I agree. Surprising the reader without lying to her is a fine line that writers should not cross. The more twists you put into your stories, the more you need to toe that line. Since my Seatbelt Suspense® is all about twists, this is an issue I'm very aware of when I'm writing. A good twist fools by causing commotion elsewhere--sort of like one actor upstaging another. Once the twist is revealed the reader should be able to go back, see the foreshadowing, and say, "Ah, yes. I should have known."
So--when exactly does a writer lie to/betray the reader?
When he tells the reader something in an author narrative passage that later is revealed not to be true.
Author narrative are the key words. This is when the author is speaking directly to the reader, as in describing a character:
He stood six-four and muscular, a solid wall of a man. Women loved his masculinity;men were intimidated, many jealous. His face looked hard and worn, lines around his mouth, etching his forehead. But his eyes were gentle, true windows to his soul. This was a man who would hurt no one, lie to no one.

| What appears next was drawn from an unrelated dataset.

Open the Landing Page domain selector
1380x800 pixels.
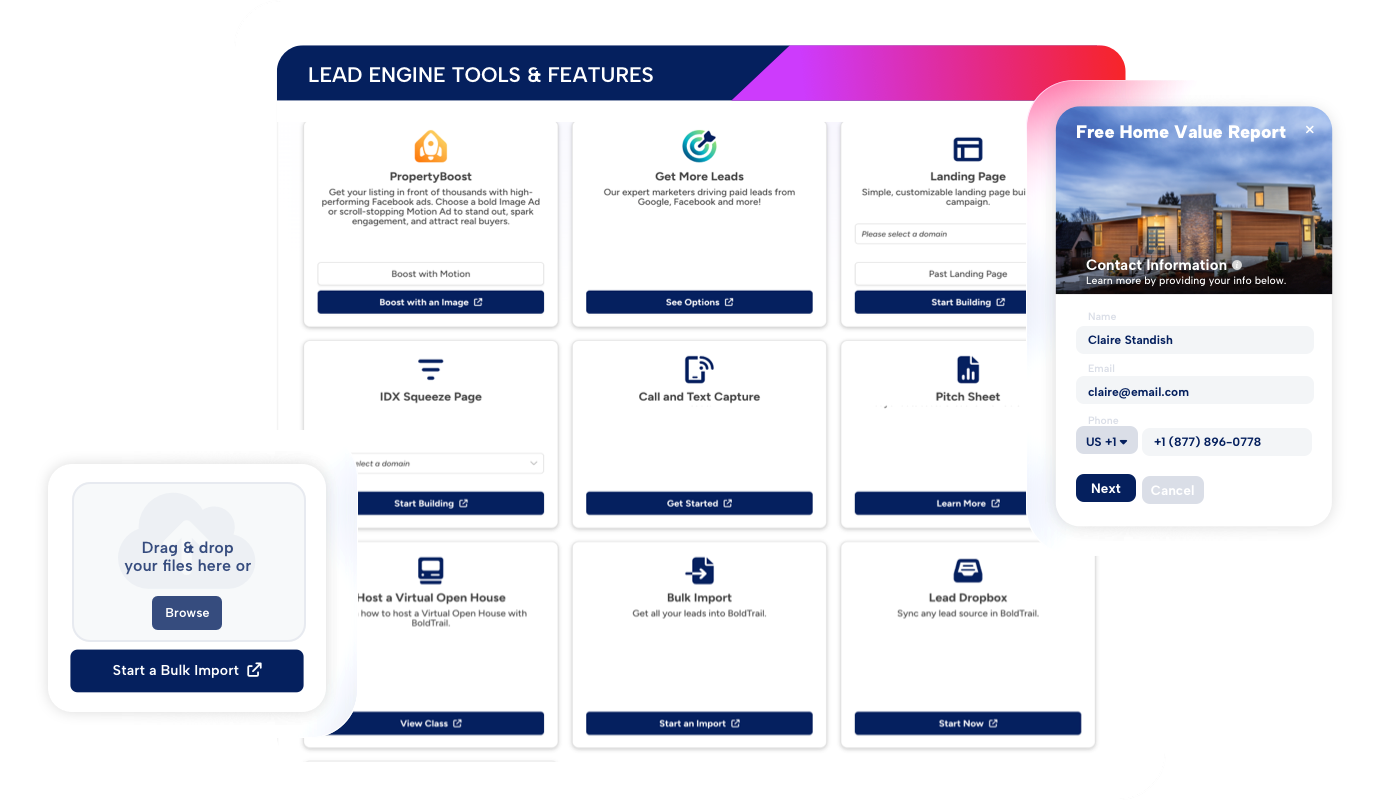click(x=940, y=234)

However, anything outside of author narrative is fair game for misleading the reader--because it's in the POV (point of view) of a character. And characters' perceptions can be inaccurate, no matter how right they think they are. This is a true protrayal of life. We can believe something or someone very sincerely, and turn out to be very wrong.
Let's say we're in the POV of the protagonist, a woman who's known the described man for ten years. They're having a conversation. She's thinking things as they talk. In the middle of their conversation, runs a similar passage.

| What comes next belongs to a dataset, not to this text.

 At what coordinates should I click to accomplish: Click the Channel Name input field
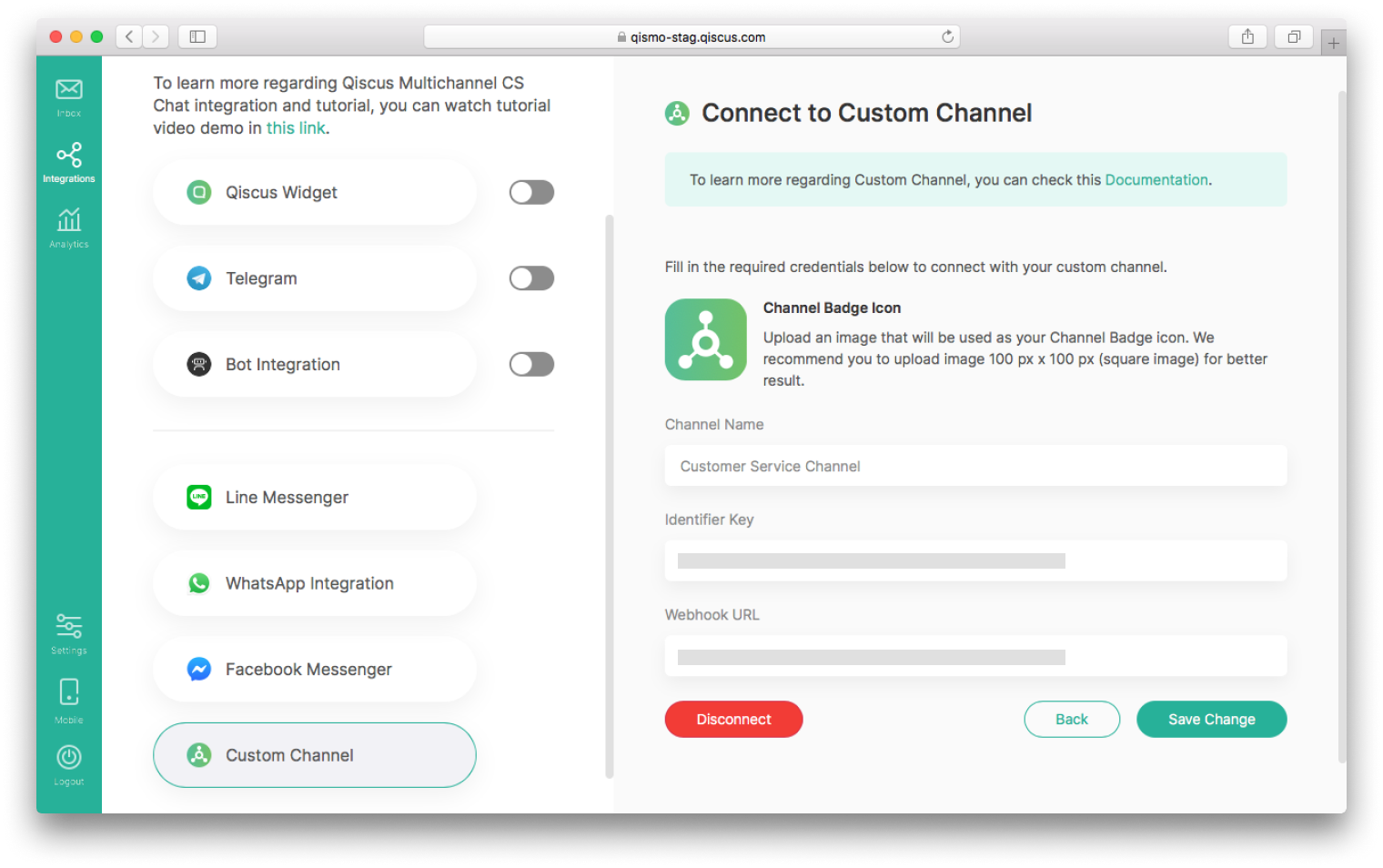pyautogui.click(x=975, y=466)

He stood six-four and muscular, a solid wall of a man. Women loved his masculinity;men were intimidated, many jealous. His face looked hard and worn, lines around his mouth, etching his forehead. But his eyes were gentle, true windows to his soul. Stacy knew this was a man who would hurt no one, lie to no one.
Stacy may "know" it. And she may be very wrong. Of course the story would need to include foreshadowing as to the truth about this man. And when the truth is revealed the protagonist should be reeling.
But it gets a little more tricky. If an author writes in deep POV--that is, a point of view so deeply inside the character's head that everything is described as that character would perceive the world--there obviously will be no passages of description in which the author pulls back into his own narrative voice. All description will be as the character sees, feels, believes it. My books these days are always in deep POV. In the deep POV of my protagonist, in the middle of the conversation between these two characters, I could run the passage above just as it was first written:
He stood six-four and muscular, a solid wall of a man. Women loved his masculinity;men were intimidated, many jealous. His face looked hard and worn, lines around his mouth, etching his forehead. But his eyes were gentle, true windows to his soul. This was a man who would hurt no one, lie to no one.
If it turns out the man is a liar, I wouldn't be lying to my reader. I didn't tell the reader that. The character believed it. And characters can be wrong.
Readers need to understand deep POV--how to spot it, and how it works. It's easy to spot. In deep POV, when there are multiple points of view, every one will sound different, according to how that character perceives the world. The same scene would be described in very different ways, using different metaphors, depending on whose POV you're in.
Deep POV works well because it helps characterize--you hear a different voice for each character. It also gives the writer great lattitude to present thoughts to the reader that may or may not be true. This is the heart of the fun for suspense readers--trying to figure out who's right and who isn't.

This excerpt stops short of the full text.